Falando sobre o impacto mais amplo da iniciativa, Ekramuddin Amiri, membro da equipe do CICV na subdelegação de Mazar-i-Sharif, explica: "Embora o nosso principal objetivo fosse facilitar uma fonte de renda sustentável para quem sofreu violência e incidentes de contaminação por armas, testemunhamos um efeito cascata, uma vez que muitos se tornaram catalisadores para a criação de emprego nas suas comunidades. Isto aumentou a visibilidade dos seus negócios e fortaleceu a cadeia de valor, especialmente para aqueles envolvidos no setor leiteiro. Além disso, promoveu modelos de trabalho adaptativos, como a programação de turnos, especialmente para quem trabalha no setor de serviços, incluindo transporte. Acima de tudo, as famílias que estavam entre as mais vulneráveis devido às consequências do conflito conseguiram recuperar a sua dignidade."

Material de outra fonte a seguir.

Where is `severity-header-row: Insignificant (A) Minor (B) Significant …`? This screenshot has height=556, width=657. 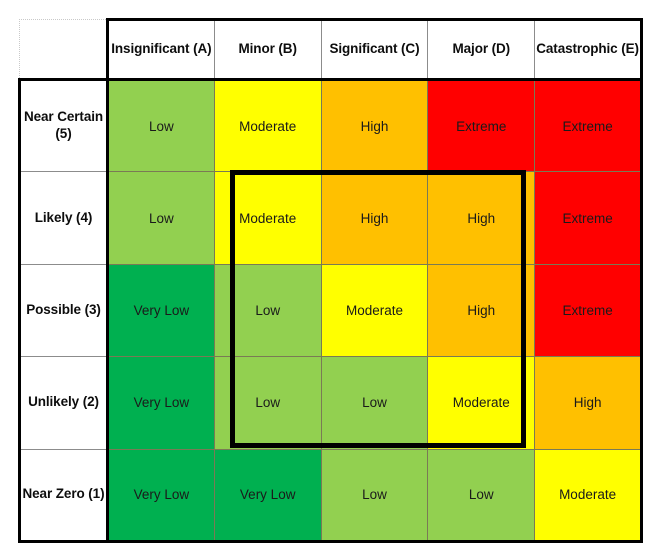 severity-header-row: Insignificant (A) Minor (B) Significant … is located at coordinates (331, 50).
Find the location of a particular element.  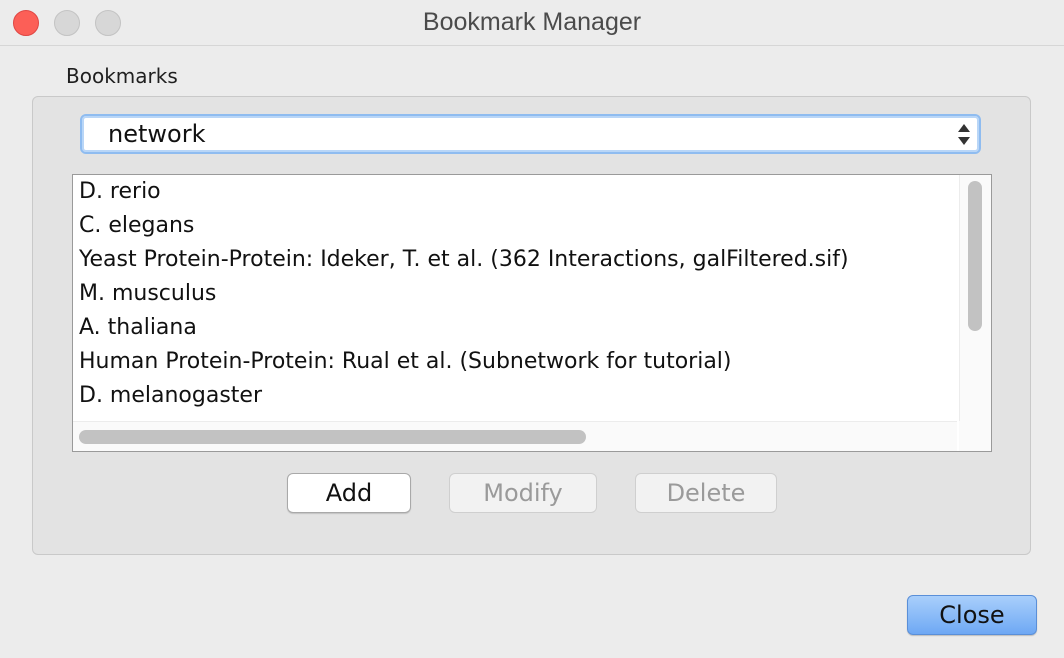

bookmark-list-item: C. elegans is located at coordinates (515, 226).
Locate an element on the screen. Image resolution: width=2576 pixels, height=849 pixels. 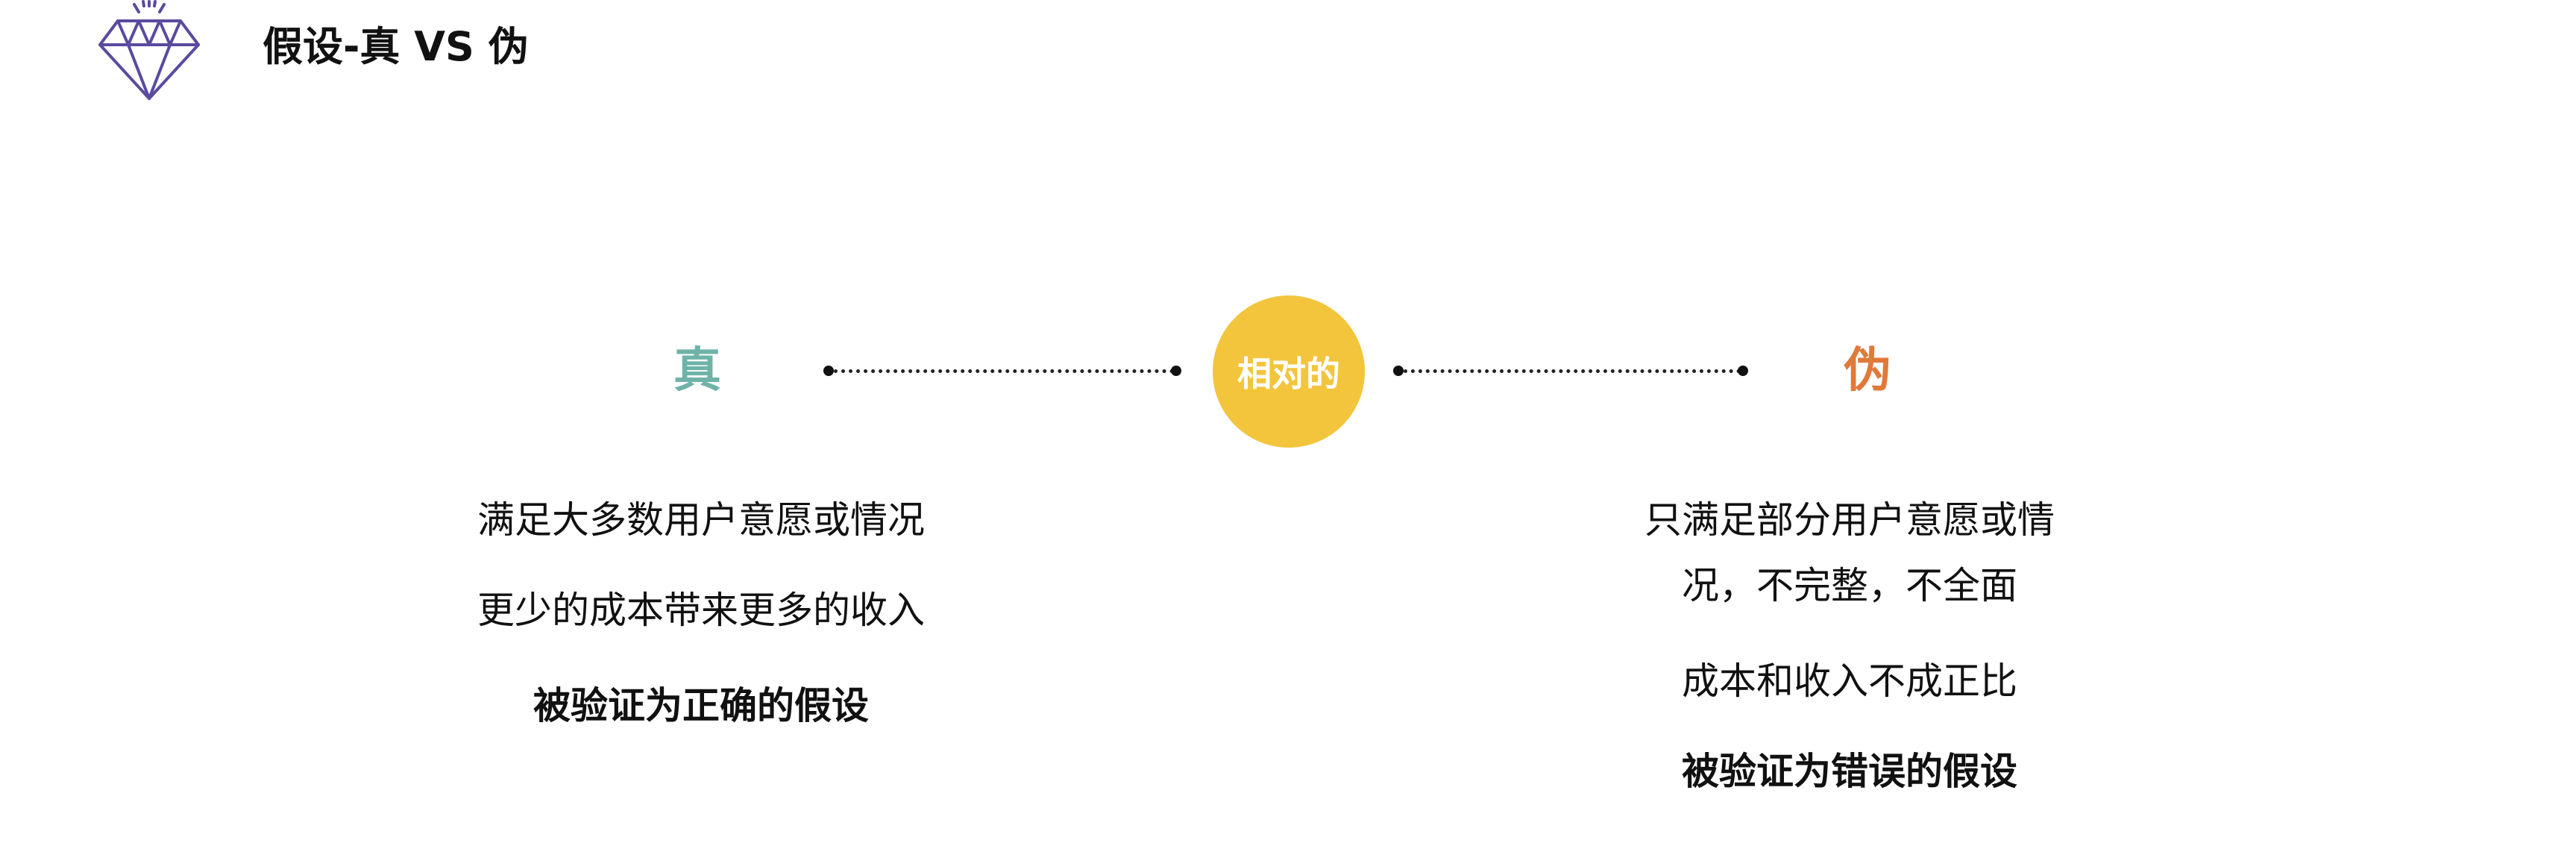
page-title: 假设-真 VS 伪 is located at coordinates (396, 46).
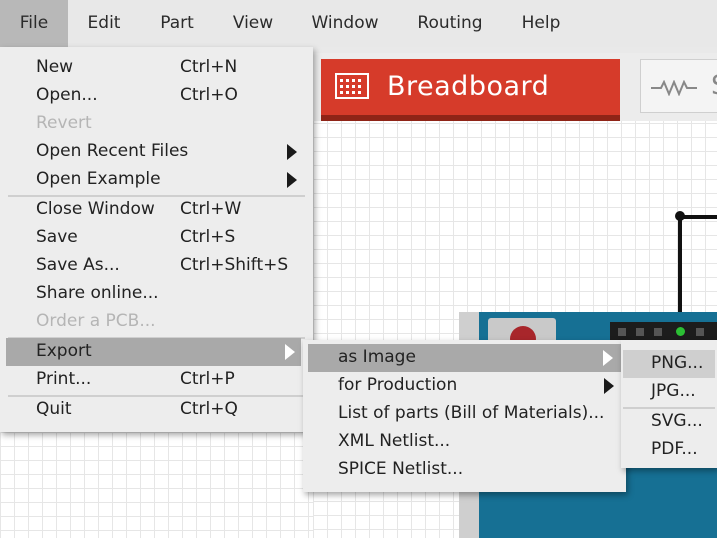  I want to click on menu-item-save: Save Ctrl+S, so click(156, 238).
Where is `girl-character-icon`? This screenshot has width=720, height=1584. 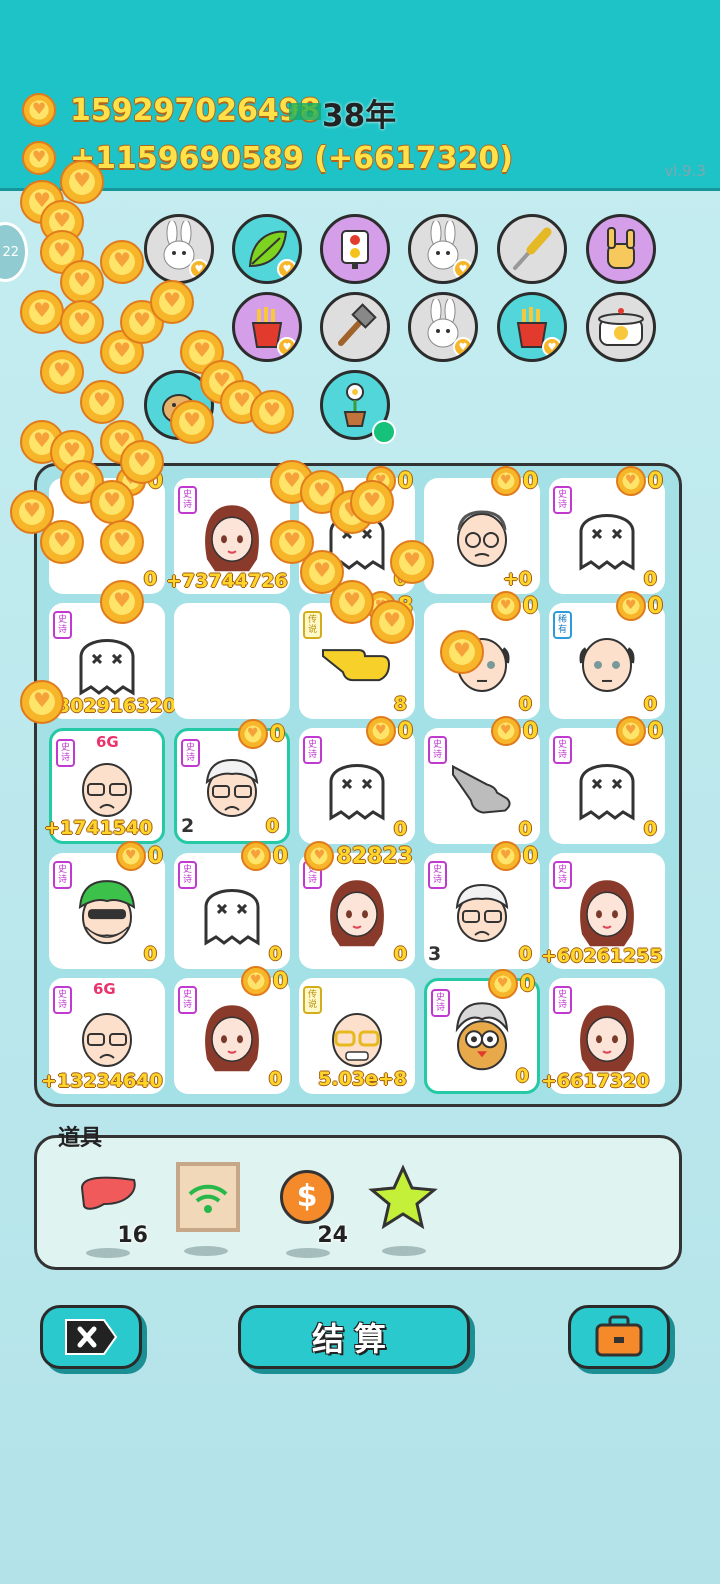
girl-character-icon is located at coordinates (232, 1039).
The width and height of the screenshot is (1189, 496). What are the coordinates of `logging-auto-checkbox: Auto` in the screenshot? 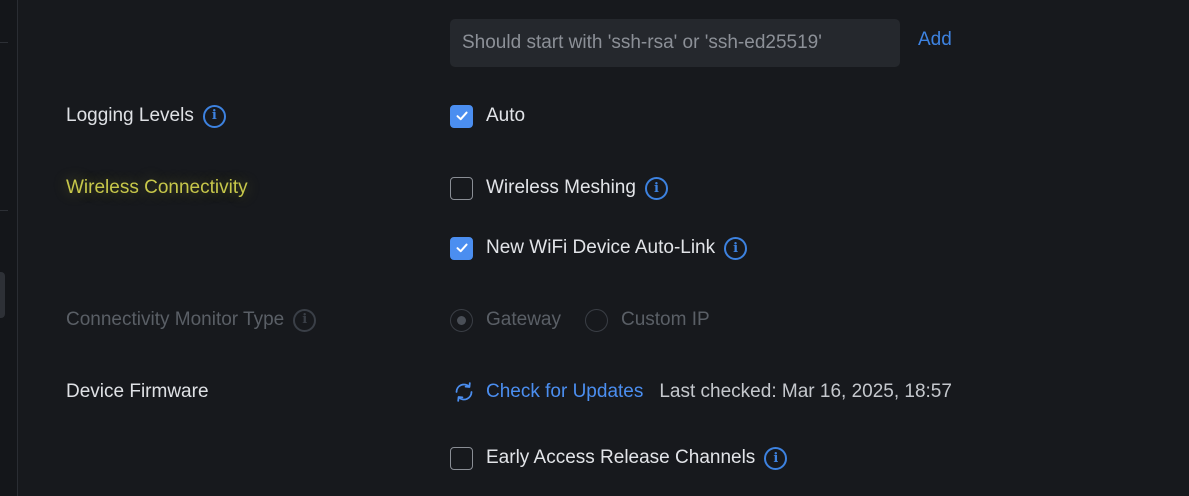 It's located at (488, 116).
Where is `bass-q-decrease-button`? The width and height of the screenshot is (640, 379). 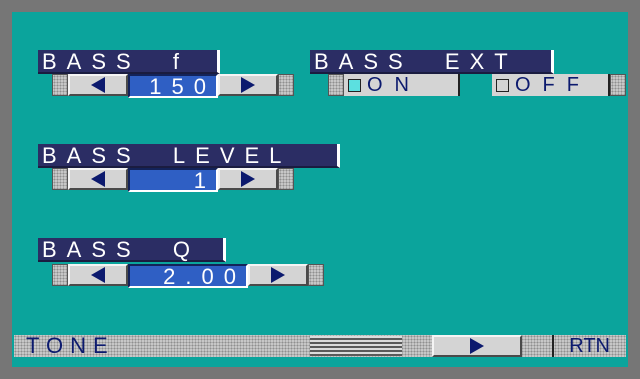
bass-q-decrease-button is located at coordinates (98, 275).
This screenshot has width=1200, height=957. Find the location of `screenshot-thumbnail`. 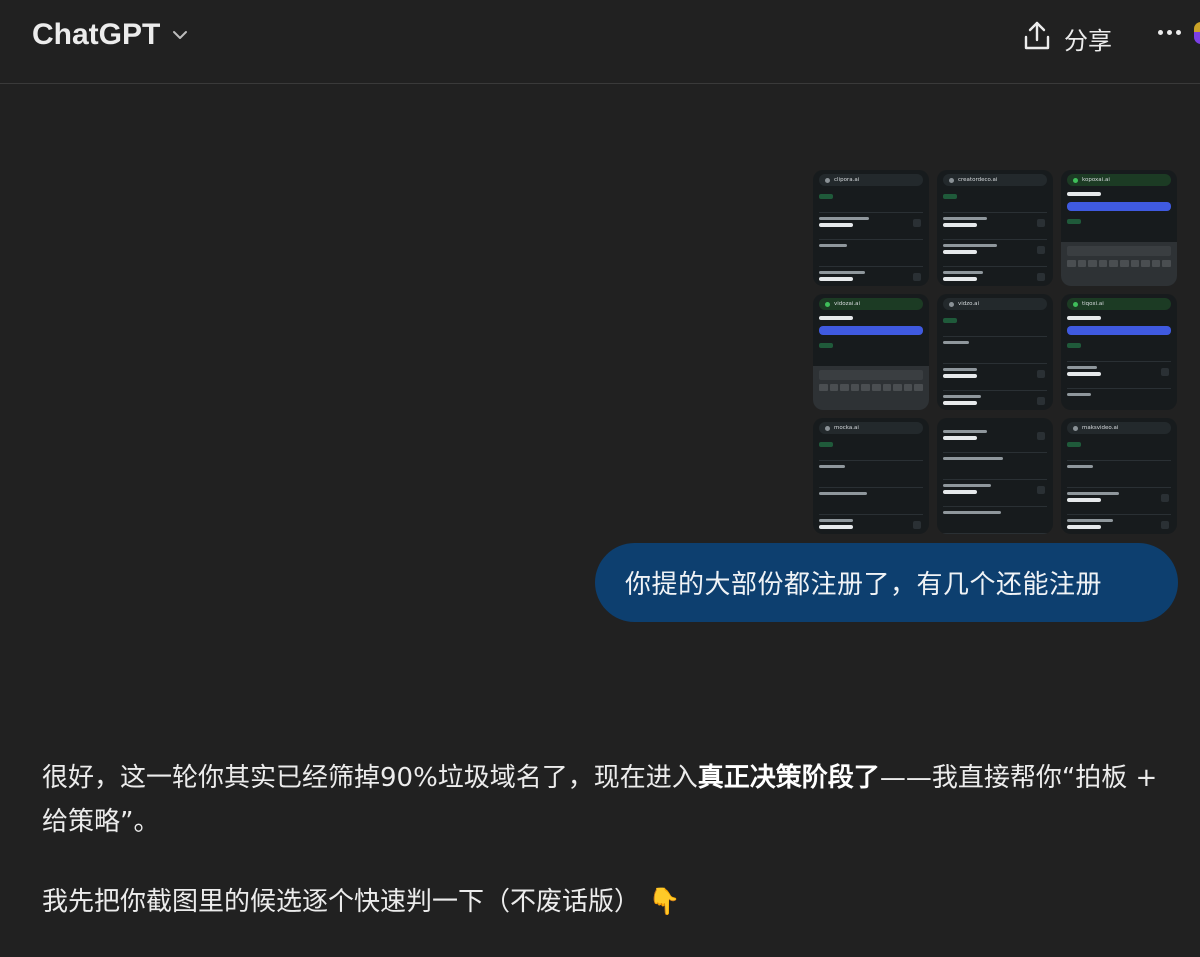

screenshot-thumbnail is located at coordinates (995, 476).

Outras iniciativas em 2023 para desenvolver segurança econômica:

  • Um total de 10.446 famílias (83.568 pessoas) recebeu assistência monetária para diferentes fins em Ghazni, Helmand, Herat, Farah, Kandahar, Kunar, Nangarhar, Kunduz, Samangan, Faryab, Jawzjan e Panjshir de modo a satisfazer as suas necessidades básicas.
  • Através de projetos de trabalho por dinheiro, como o conserto de canais de irrigação nas províncias de Laghman, Farah, Khost, Kandahar, Helmand, Panjshir, Baghlan, Balkh, Herat e Nangarhar 2.467 famílias (19.736 pessoas) obtiveram renda.
  • Foram dados subsídios a 2.498 famílias (19.984 pessoas) que dependem da agricultura nas províncias de Herat e Farah para prepararem as suas terras e comprar produtos agrícolas.
  • Foram ministradas formações em gestão de recursos e cultivo de pomares, respectivamente, beneficiando 300 agricultores (2.400 indivíduos) em Farah e Kapisa. Em Kapisa, os produtores de pomares também receberam kits para manter os seus jardins.
  • Foram entregues subsídios em dinheiro e educação nutricional a 907 mulheres grávidas e lactantes com maior risco de desnutrição que, assim, podem terem acesso a diversos alimentos em Kandahar.
  • Foram assistidas 360 famílias (3.396 pessoas) que sofreram violência ou foram vítimas de incidentes de contaminação por armas para, assim, lidar com as consequências financeiras.